### The exercise
Transcribe the lines below verbatim, starting with the line that contains "Given: Click the compass globe showing S" and continuing through the line that contains "pyautogui.click(x=47, y=122)", both included, and nothing else.

### Supplied records
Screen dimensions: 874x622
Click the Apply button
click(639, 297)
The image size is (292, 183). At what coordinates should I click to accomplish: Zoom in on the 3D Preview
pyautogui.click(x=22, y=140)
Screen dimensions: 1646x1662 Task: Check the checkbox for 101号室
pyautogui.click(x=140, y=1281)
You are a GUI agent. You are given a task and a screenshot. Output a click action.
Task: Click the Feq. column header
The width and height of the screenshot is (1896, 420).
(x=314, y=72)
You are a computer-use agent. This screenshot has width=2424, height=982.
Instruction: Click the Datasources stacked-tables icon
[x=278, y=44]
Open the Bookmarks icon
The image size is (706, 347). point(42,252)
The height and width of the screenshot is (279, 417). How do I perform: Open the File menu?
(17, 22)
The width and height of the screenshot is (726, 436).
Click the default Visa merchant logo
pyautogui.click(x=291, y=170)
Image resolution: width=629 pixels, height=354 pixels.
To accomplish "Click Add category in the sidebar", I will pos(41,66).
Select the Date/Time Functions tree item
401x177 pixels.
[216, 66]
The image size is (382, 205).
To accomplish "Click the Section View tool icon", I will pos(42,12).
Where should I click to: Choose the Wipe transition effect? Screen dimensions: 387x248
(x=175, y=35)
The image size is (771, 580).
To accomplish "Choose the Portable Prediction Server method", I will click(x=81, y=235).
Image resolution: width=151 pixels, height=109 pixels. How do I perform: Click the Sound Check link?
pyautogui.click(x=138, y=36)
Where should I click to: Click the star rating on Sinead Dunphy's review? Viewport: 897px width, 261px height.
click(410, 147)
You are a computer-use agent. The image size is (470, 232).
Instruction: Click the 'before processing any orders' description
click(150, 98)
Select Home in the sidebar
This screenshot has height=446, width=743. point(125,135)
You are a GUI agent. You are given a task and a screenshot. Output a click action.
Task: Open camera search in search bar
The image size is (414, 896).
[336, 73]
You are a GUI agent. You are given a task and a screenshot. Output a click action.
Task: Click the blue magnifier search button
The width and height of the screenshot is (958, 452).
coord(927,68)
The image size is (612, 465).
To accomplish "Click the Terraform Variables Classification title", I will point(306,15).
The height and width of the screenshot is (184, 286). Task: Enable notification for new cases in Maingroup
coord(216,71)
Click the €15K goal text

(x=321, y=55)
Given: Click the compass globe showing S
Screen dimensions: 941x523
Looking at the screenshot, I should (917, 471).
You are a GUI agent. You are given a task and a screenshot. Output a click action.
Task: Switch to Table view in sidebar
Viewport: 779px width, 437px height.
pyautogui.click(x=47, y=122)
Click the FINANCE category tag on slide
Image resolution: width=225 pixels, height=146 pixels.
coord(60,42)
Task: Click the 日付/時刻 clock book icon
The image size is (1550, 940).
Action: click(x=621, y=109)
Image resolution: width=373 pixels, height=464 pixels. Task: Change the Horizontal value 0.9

### Exercise solution
Given: Click the compass globe showing S
Screen dimensions: 941x523
Looking at the screenshot, I should (917, 471).
You are a GUI agent. You are given a task and a screenshot. Output a click action.
Task: Switch to Table view in sidebar
Viewport: 779px width, 437px height.
pyautogui.click(x=47, y=122)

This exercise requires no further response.